Segment Start: Records for this exercise

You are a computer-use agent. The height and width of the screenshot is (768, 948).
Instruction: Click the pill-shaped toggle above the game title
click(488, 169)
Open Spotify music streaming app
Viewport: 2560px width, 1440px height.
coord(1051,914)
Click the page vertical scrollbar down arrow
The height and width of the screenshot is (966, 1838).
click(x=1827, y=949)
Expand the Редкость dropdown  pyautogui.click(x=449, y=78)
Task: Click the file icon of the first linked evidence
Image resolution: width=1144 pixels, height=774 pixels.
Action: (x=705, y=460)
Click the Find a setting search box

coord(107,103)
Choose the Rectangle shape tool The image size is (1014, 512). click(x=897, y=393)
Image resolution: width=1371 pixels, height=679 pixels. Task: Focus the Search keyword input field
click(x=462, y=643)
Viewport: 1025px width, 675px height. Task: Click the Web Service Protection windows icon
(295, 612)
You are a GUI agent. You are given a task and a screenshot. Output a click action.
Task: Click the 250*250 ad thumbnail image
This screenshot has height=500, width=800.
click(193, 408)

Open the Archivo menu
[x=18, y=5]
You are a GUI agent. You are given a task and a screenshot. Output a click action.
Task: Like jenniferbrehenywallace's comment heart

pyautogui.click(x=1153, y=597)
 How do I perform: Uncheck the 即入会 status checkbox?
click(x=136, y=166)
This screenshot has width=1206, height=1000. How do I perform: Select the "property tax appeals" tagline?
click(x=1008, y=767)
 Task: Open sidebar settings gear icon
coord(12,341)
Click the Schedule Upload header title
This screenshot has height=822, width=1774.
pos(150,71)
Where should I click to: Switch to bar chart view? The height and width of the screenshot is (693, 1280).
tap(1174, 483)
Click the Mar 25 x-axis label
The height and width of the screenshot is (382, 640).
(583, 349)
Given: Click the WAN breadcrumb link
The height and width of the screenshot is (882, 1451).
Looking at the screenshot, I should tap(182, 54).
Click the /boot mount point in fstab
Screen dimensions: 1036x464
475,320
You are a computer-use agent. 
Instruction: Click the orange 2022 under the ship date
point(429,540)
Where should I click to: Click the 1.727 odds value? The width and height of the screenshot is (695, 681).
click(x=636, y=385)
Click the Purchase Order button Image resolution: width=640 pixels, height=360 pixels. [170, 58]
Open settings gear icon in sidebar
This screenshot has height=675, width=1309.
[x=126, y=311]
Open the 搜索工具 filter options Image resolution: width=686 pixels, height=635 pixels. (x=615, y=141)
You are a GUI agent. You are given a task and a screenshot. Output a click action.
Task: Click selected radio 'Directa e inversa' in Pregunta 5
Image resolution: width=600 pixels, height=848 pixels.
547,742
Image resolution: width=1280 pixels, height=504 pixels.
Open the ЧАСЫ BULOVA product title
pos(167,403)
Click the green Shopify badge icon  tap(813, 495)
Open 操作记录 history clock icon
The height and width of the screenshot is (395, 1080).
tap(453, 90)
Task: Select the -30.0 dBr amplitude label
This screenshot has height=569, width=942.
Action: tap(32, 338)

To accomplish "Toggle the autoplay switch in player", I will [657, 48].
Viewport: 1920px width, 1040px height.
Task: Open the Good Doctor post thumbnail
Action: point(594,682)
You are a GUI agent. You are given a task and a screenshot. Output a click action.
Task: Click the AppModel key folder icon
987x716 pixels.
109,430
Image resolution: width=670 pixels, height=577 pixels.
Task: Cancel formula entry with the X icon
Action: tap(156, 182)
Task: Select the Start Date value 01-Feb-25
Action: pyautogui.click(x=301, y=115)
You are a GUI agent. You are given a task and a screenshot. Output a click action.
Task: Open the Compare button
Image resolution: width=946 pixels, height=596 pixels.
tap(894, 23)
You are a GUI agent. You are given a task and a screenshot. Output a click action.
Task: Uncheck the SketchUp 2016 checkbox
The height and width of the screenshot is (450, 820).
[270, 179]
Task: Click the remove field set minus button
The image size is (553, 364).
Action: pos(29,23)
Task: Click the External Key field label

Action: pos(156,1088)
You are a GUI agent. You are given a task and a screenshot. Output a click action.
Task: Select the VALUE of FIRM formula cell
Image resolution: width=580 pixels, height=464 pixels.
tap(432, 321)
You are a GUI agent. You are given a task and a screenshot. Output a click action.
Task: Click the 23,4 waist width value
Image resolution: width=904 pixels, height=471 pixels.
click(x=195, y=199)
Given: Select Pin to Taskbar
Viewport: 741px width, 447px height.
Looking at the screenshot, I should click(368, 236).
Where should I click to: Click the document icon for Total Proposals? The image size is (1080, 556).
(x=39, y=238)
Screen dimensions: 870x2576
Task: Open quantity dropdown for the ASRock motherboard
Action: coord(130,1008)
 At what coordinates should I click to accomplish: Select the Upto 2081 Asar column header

Segment End: Records for this exercise

Assignment: Would you please write the entries out again in full, exactly as given?

Task answer:
You are a computer-use agent. The height and width of the screenshot is (768, 948).
Instruction: Click the pill-shaped toggle above the game title
click(488, 169)
Open Spotify music streaming app
Viewport: 2560px width, 1440px height.
coord(1051,914)
Click the page vertical scrollbar down arrow
The height and width of the screenshot is (966, 1838).
click(x=1827, y=949)
Expand the Редкость dropdown  pyautogui.click(x=449, y=78)
Task: Click the file icon of the first linked evidence
Image resolution: width=1144 pixels, height=774 pixels.
Action: (x=705, y=460)
Click the Find a setting search box

coord(107,103)
Choose the Rectangle shape tool The image size is (1014, 512). click(x=897, y=393)
Image resolution: width=1371 pixels, height=679 pixels. Task: Focus the Search keyword input field
click(x=462, y=643)
Viewport: 1025px width, 675px height. Task: Click the Web Service Protection windows icon
(295, 612)
You are a GUI agent. You are given a task and a screenshot. Output a click action.
Task: Click the 250*250 ad thumbnail image
This screenshot has height=500, width=800.
click(193, 408)

Open the Archivo menu
[x=18, y=5]
You are a GUI agent. You are given a task and a screenshot. Output a click action.
Task: Like jenniferbrehenywallace's comment heart

pyautogui.click(x=1153, y=597)
 How do I perform: Uncheck the 即入会 status checkbox?
click(x=136, y=166)
This screenshot has width=1206, height=1000. How do I perform: Select the "property tax appeals" tagline?
click(x=1008, y=767)
 Task: Open sidebar settings gear icon
coord(12,341)
Click the Schedule Upload header title
This screenshot has height=822, width=1774.
pos(150,71)
Where should I click to: Switch to bar chart view? The height and width of the screenshot is (693, 1280).
tap(1174, 483)
Click the Mar 25 x-axis label
The height and width of the screenshot is (382, 640).
(583, 349)
Given: Click the WAN breadcrumb link
The height and width of the screenshot is (882, 1451).
Looking at the screenshot, I should tap(182, 54).
Click the /boot mount point in fstab
Screen dimensions: 1036x464
475,320
You are a computer-use agent. 
Instruction: Click the orange 2022 under the ship date
point(429,540)
Where should I click to: Click the 1.727 odds value? The width and height of the screenshot is (695, 681).
click(x=636, y=385)
Click the Purchase Order button Image resolution: width=640 pixels, height=360 pixels. [170, 58]
Open settings gear icon in sidebar
This screenshot has height=675, width=1309.
[x=126, y=311]
Open the 搜索工具 filter options Image resolution: width=686 pixels, height=635 pixels. (x=615, y=141)
You are a GUI agent. You are given a task and a screenshot. Output a click action.
Task: Click selected radio 'Directa e inversa' in Pregunta 5
Image resolution: width=600 pixels, height=848 pixels.
547,742
Image resolution: width=1280 pixels, height=504 pixels.
Open the ЧАСЫ BULOVA product title
pos(167,403)
Click the green Shopify badge icon  tap(813, 495)
Open 操作记录 history clock icon
The height and width of the screenshot is (395, 1080).
tap(453, 90)
Task: Select the -30.0 dBr amplitude label
This screenshot has height=569, width=942.
Action: tap(32, 338)

To accomplish "Toggle the autoplay switch in player", I will [657, 48].
Viewport: 1920px width, 1040px height.
Task: Open the Good Doctor post thumbnail
Action: point(594,682)
You are a GUI agent. You are given a task and a screenshot. Output a click action.
Task: Click the AppModel key folder icon
987x716 pixels.
109,430
Image resolution: width=670 pixels, height=577 pixels.
Task: Cancel formula entry with the X icon
Action: tap(156, 182)
Task: Select the Start Date value 01-Feb-25
Action: pyautogui.click(x=301, y=115)
You are a GUI agent. You are given a task and a screenshot. Output a click action.
Task: Open the Compare button
Image resolution: width=946 pixels, height=596 pixels.
tap(894, 23)
You are a GUI agent. You are given a task and a screenshot. Output a click action.
Task: Uncheck the SketchUp 2016 checkbox
The height and width of the screenshot is (450, 820).
[270, 179]
Task: Click the remove field set minus button
The image size is (553, 364).
Action: pos(29,23)
Task: Click the External Key field label

Action: pos(156,1088)
You are a GUI agent. You are given a task and a screenshot. Output a click action.
Task: Select the VALUE of FIRM formula cell
Image resolution: width=580 pixels, height=464 pixels.
tap(432, 321)
You are a GUI agent. You are given a task and a screenshot. Output a click action.
Task: Click the 23,4 waist width value
Image resolution: width=904 pixels, height=471 pixels.
click(x=195, y=199)
Given: Select Pin to Taskbar
Viewport: 741px width, 447px height.
Looking at the screenshot, I should click(368, 236).
Where should I click to: Click the document icon for Total Proposals? The image size is (1080, 556).
(x=39, y=238)
Screen dimensions: 870x2576
Task: Open quantity dropdown for the ASRock motherboard
Action: coord(130,1008)
 At what coordinates should I click to accomplish: Select the Upto 2081 Asar column header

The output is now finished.